═════ PROVIDED ENTRIES ═════

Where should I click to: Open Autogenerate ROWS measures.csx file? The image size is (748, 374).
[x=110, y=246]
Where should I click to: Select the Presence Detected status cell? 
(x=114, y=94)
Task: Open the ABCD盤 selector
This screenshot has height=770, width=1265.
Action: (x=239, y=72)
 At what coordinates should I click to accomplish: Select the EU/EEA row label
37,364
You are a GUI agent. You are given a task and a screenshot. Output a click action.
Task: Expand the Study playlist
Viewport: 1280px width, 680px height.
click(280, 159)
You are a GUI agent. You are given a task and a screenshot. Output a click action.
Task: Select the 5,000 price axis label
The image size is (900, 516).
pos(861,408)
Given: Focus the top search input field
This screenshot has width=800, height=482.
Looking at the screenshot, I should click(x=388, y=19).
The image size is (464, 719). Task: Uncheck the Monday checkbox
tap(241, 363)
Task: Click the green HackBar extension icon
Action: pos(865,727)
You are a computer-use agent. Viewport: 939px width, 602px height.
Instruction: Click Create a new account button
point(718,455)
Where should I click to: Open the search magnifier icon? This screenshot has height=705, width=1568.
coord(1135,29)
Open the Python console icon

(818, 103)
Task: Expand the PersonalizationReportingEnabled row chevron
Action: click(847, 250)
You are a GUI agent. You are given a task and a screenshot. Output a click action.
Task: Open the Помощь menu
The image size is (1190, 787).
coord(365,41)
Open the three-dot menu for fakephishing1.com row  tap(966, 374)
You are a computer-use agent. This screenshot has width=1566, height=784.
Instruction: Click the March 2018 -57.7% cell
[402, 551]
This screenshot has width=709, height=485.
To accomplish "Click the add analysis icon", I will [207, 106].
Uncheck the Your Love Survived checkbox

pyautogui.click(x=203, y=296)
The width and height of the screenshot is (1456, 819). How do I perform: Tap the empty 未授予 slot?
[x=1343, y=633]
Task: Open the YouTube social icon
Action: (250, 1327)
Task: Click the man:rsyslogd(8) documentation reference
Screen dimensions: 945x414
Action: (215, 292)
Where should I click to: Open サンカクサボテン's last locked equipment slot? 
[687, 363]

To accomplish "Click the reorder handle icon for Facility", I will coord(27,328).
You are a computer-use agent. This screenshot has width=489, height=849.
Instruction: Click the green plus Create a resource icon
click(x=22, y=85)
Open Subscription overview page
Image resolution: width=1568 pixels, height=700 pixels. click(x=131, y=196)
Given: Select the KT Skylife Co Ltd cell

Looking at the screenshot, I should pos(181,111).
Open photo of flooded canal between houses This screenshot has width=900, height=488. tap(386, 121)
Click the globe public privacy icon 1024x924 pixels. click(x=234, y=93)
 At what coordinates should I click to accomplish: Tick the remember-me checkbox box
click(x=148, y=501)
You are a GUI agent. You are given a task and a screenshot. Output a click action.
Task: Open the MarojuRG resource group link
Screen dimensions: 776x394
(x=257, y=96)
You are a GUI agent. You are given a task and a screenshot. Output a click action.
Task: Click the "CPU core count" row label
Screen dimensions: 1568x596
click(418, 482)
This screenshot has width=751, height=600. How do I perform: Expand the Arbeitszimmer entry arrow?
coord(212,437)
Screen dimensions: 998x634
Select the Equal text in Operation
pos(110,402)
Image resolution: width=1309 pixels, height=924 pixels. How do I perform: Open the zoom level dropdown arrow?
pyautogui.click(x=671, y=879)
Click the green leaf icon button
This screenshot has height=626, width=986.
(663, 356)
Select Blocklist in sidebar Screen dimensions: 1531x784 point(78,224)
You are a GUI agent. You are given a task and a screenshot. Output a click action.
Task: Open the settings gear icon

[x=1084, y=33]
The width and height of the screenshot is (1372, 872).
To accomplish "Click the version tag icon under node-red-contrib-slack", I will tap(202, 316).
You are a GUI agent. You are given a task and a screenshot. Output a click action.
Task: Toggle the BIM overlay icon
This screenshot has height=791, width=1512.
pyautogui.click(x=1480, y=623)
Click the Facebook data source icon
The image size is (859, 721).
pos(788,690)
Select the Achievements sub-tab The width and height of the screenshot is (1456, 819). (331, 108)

═════

Find every line of the data above that contains the word "what", and copy each of those lines.

OUTPUT —
 At what coordinates should I click to accomplish: Select the EU/EEA row label
 At what coordinates should I click to accomplish: Tick the remember-me checkbox box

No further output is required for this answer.